Mlles de Bussy savent assez l’italien en prose, mais non pas encore en vers.

à madame de sévigné.

Vous pensez peut-être vous moquer, Madame, quand vous me demandez si les oreilles ne m’ont point corné depuis que notre ami Corbinelli est avec vous. Il y a environ un mois que je crus avoir un rhumatisme dans la tête, tant elles me cornoient ; mais je vois bien que c’est dans le temps que vous parliez de moi tous deux.

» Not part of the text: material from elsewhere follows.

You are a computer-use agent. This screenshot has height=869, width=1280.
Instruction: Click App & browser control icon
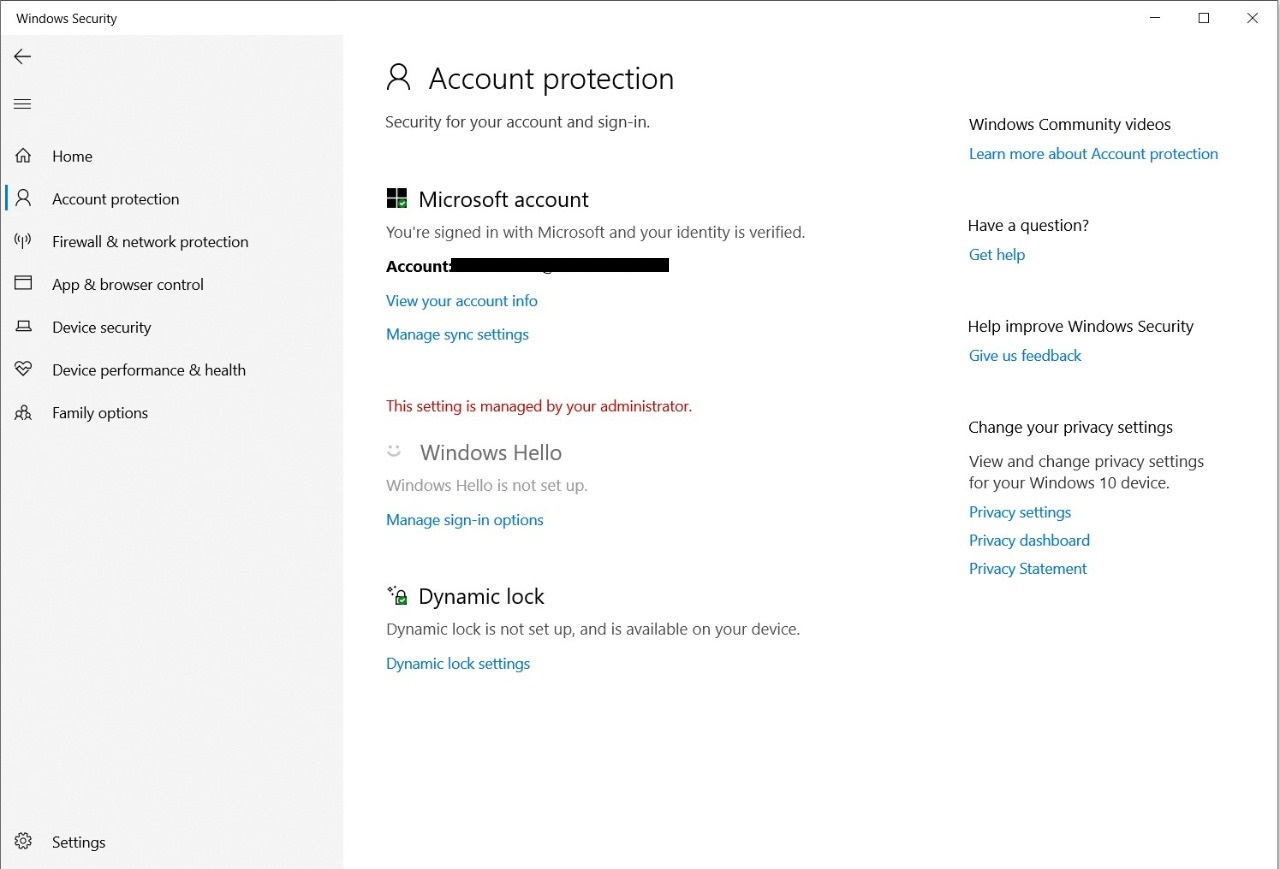[x=23, y=284]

Vous me faites grand plaisir de me louer ; j’aime extrêmement votre estime. Pour vos plaintes, je vous en rends grâce : je n’aime pas à faire pitié ; et puis il y a longtemps que les regrets des maux qu’on m’a faits sont passés ; je songe à m’en tirer sans impatience, et le grand fondement que je fais de mes espérances, c’est sur le soin que j’ai de vivre. Pourvu que je vive, je sortirai d’ici, et j’en sortirai agréablement. Cependant je suis mieux que les gens de la cour les mieux établis, en ce que j’espère, et que je ne crains rien. Je me divertis, je goûte la vie, j’ai l’esprit net, une raison assez droite, et je suis content de ce que j’ai :

J’en connois de plus misérables[1].

  1. 3. C’est le dernier vers du fameux sonnet de Job, de Benserade. Voyez ses Œuvres, 1697, tome I, p. 174.